Friday, January 18, 2013

Why Parrots Can't Talk

You've all seen them. Parrots are without a doubt the most devious "language users" on the planet. They mimic the sounds of language but lack the ability to speak.

"Be quiet when I'm talking!
What parrots do when they talk is nothing more than a parlour trick. They respond to cues and replicate sounds that, to humans, are very similar to speech.

When a parrot says "hello" it doesn't understand that it's greeting people. All it does is respond to whichever cue the trainer has designated as "hello" and responded, usually seeking a reward such as a cracker.

Parakeets and budgerigars (you know them as "budgies") are also known to be good at "talking". One budgie known as Puck held the Guinness World Record for largest vocabulary of any bird with 1,728 words. This is a larger vocabulary than the average reality TV viewer.

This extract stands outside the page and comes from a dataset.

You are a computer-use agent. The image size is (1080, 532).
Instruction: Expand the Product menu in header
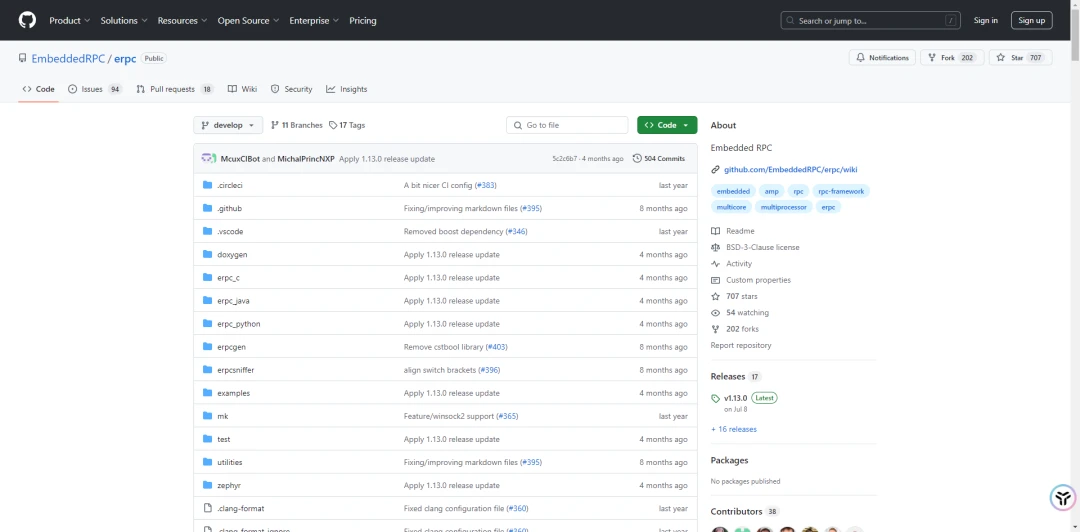click(x=69, y=20)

Amazon parrots, from the rainforest and not the online marketplace, have a reputation for being good at talking. Although several species of birds have the "equipment" necessary to replicate the sounds of speech, they unfortunately lack the brain capacity to understand languages.

"Could you throw me a fish? I'm hungry!"
However, animals do communicate and dolphins famously will chatter to one another and even to Megan Fox, if we are to believe a recent advertisement we saw. It will probably take millions of years of evolution before animals will communicate like we do, as all those with the brains lack the equipment, while those with the equipment lack the brains.

Chimpanzees have been taught to use sign language to communicate and a few have even become famous for it. Koko the gorilla is famous for her skills in sign language and understanding of words but, like most human males, may have used it to get people to show her their breasts.